**What to produce**
Going down the data below, set down exactly the line with "Where should I click to: Click the Special" and each line after it through the line with "Task: Visit the twitter link in sidebar"; no other lines.

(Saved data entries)
#####

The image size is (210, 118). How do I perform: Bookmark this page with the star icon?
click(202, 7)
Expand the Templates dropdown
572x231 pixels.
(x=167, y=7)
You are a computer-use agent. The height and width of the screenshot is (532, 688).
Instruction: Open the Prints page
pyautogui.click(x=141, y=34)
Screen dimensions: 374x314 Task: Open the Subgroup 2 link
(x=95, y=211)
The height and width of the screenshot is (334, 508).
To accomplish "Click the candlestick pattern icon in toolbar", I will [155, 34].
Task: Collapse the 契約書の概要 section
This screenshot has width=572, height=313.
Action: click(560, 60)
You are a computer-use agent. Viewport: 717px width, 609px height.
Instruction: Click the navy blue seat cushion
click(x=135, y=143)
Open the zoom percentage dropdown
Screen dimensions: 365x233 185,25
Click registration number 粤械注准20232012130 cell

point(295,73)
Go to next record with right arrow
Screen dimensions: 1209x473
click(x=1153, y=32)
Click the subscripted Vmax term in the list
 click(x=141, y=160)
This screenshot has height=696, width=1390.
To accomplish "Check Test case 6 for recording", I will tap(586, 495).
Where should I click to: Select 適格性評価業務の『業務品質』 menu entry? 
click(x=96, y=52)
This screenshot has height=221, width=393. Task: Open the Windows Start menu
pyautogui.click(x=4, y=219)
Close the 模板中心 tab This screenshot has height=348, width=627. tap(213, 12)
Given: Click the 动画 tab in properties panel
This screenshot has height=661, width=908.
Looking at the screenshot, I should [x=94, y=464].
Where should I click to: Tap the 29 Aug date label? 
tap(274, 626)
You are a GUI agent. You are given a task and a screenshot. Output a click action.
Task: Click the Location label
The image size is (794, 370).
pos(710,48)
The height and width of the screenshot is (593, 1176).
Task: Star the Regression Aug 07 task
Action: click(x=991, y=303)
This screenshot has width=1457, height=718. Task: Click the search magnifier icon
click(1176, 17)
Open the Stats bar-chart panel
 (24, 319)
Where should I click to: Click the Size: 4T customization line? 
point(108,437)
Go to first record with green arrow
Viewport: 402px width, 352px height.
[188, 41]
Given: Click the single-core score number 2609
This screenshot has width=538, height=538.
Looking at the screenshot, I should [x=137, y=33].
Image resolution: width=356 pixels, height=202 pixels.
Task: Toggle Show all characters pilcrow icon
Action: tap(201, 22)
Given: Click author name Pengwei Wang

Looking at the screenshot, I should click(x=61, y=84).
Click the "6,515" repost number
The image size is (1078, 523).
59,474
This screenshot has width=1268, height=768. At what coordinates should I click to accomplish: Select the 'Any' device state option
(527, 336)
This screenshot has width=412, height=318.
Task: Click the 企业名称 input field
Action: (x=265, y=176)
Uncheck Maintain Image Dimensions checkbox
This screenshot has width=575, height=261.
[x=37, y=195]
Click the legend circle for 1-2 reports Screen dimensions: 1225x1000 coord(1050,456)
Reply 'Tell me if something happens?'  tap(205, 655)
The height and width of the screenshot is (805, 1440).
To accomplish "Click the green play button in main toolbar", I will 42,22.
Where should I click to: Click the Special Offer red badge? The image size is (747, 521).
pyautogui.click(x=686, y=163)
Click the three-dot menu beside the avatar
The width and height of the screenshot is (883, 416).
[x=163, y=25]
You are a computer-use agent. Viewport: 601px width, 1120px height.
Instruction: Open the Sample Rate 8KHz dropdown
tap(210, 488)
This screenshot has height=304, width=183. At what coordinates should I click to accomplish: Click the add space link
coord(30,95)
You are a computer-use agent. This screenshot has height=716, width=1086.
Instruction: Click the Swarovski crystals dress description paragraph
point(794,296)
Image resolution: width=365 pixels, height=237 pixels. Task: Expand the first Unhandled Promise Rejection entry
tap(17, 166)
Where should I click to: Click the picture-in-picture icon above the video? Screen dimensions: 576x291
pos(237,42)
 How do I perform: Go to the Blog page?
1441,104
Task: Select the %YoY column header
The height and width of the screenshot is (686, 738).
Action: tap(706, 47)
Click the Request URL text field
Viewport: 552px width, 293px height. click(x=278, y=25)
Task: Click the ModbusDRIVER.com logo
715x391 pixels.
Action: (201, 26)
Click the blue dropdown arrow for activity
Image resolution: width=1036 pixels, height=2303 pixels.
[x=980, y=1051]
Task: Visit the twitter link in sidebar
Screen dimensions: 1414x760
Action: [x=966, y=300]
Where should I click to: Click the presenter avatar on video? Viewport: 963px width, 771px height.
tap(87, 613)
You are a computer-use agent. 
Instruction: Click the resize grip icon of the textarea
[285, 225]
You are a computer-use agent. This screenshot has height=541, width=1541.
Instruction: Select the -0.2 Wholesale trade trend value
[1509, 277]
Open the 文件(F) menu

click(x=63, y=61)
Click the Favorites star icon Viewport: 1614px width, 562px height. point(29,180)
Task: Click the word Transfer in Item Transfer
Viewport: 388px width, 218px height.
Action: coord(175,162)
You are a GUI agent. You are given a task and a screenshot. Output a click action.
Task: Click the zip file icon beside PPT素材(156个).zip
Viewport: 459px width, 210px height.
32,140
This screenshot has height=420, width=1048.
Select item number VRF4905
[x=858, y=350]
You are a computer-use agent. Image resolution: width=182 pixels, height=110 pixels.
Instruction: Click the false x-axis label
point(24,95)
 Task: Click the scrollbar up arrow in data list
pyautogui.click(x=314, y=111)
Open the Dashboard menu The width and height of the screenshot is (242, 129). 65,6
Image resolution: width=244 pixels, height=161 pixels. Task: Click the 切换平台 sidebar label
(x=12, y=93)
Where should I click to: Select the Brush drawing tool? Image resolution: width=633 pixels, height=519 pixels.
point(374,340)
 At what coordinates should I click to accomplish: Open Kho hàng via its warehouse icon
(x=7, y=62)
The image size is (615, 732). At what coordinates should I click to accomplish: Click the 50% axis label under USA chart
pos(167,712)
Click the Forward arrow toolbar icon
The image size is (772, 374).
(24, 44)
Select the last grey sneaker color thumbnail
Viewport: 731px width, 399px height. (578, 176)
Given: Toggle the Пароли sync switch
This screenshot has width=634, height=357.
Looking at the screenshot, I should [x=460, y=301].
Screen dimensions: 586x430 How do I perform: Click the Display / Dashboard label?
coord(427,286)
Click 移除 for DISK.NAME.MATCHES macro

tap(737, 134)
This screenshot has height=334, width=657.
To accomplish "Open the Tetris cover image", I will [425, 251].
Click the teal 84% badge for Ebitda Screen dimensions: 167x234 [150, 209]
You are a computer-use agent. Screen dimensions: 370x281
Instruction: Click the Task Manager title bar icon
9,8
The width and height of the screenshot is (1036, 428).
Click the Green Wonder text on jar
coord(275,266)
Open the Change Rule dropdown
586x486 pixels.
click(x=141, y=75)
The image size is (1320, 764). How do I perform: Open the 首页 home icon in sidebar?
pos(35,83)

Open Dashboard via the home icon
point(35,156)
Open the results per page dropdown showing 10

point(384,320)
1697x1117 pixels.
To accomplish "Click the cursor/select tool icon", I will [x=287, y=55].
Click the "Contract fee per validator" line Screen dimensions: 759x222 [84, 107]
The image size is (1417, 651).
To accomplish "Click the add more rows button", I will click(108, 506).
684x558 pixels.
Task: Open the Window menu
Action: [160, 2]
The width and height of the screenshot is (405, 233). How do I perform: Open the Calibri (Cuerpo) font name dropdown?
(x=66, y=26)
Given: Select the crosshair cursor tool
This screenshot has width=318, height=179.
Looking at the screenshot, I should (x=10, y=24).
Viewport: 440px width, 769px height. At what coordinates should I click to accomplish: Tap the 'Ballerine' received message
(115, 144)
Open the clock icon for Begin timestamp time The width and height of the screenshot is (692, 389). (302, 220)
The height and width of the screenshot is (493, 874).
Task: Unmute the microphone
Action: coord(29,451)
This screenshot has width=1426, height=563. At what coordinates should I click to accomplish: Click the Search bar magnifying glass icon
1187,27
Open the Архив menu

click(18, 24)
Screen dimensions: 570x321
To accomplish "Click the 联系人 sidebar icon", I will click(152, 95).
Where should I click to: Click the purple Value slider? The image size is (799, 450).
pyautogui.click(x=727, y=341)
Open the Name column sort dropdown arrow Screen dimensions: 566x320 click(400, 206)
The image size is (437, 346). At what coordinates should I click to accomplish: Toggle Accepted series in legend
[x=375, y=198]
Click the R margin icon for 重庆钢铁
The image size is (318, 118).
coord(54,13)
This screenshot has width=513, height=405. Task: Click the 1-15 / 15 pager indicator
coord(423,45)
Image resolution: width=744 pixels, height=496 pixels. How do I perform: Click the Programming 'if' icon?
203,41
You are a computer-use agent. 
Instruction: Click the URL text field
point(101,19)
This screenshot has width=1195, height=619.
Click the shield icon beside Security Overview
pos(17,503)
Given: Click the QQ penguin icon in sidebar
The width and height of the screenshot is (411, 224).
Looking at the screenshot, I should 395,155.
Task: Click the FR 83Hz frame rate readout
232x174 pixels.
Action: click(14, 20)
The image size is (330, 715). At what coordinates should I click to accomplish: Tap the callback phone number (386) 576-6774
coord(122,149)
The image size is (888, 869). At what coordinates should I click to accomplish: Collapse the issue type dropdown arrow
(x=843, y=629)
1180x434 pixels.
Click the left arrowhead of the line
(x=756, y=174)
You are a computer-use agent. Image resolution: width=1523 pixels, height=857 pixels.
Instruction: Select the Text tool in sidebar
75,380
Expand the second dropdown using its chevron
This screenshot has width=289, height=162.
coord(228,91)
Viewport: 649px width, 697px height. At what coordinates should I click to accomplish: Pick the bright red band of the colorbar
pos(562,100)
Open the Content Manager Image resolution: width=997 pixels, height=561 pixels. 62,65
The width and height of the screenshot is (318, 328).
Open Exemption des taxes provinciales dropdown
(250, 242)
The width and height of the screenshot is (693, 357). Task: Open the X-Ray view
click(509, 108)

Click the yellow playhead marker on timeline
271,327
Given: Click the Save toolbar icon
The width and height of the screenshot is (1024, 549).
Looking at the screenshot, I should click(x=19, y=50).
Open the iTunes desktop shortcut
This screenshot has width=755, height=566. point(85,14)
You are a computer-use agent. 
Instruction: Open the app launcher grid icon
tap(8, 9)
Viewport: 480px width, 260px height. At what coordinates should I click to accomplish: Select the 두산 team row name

#####

**Task answer**
Where should I click to: Click the Special Offer red badge? The image size is (747, 521).
pyautogui.click(x=686, y=163)
Click the three-dot menu beside the avatar
The width and height of the screenshot is (883, 416).
[x=163, y=25]
You are a computer-use agent. Viewport: 601px width, 1120px height.
Instruction: Open the Sample Rate 8KHz dropdown
tap(210, 488)
This screenshot has height=304, width=183. At what coordinates should I click to accomplish: Click the add space link
coord(30,95)
You are a computer-use agent. This screenshot has height=716, width=1086.
Instruction: Click the Swarovski crystals dress description paragraph
point(794,296)
Image resolution: width=365 pixels, height=237 pixels. Task: Expand the first Unhandled Promise Rejection entry
tap(17, 166)
Where should I click to: Click the picture-in-picture icon above the video? Screen dimensions: 576x291
pos(237,42)
 How do I perform: Go to the Blog page?
1441,104
Task: Select the %YoY column header
The height and width of the screenshot is (686, 738).
Action: tap(706, 47)
Click the Request URL text field
Viewport: 552px width, 293px height. click(x=278, y=25)
Task: Click the ModbusDRIVER.com logo
715x391 pixels.
Action: (201, 26)
Click the blue dropdown arrow for activity
Image resolution: width=1036 pixels, height=2303 pixels.
[x=980, y=1051]
Task: Visit the twitter link in sidebar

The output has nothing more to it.